Your goal: Over all lines in the data below, count those holding "agent" and give only the result.

Provided records:
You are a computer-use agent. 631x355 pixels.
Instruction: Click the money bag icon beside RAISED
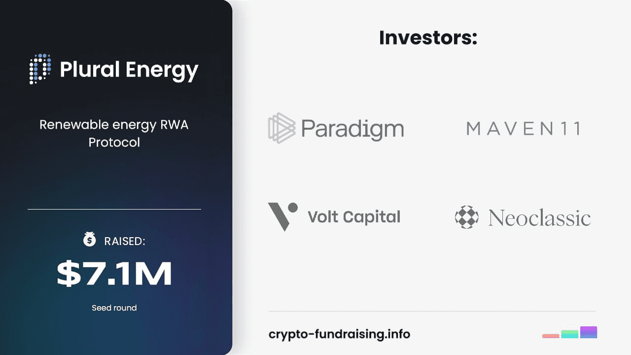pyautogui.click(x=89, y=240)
==
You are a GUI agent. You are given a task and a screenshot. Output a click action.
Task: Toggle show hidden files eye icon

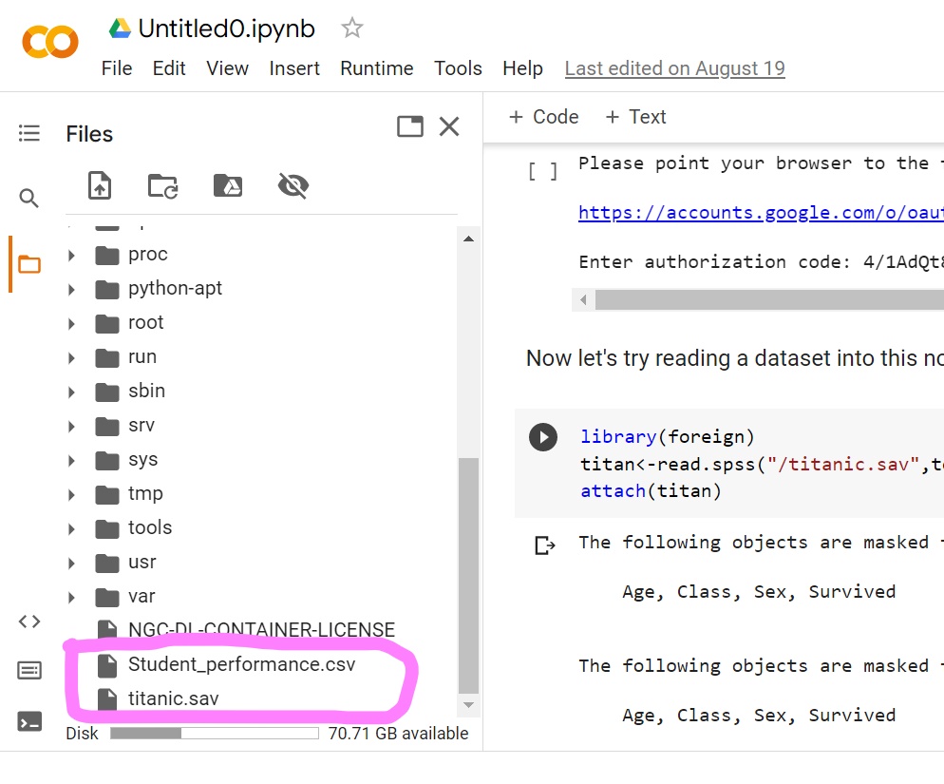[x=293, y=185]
---
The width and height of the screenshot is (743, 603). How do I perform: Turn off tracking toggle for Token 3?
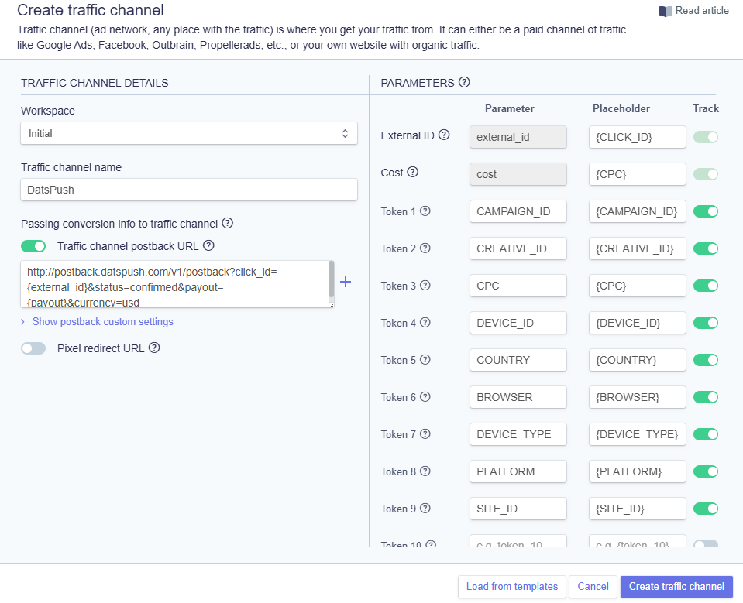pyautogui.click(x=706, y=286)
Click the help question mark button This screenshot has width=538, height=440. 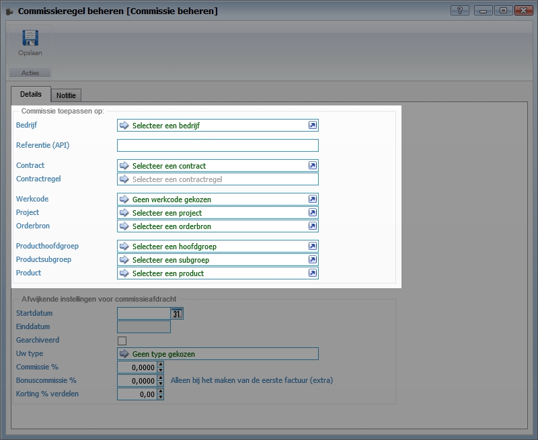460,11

Written response: 2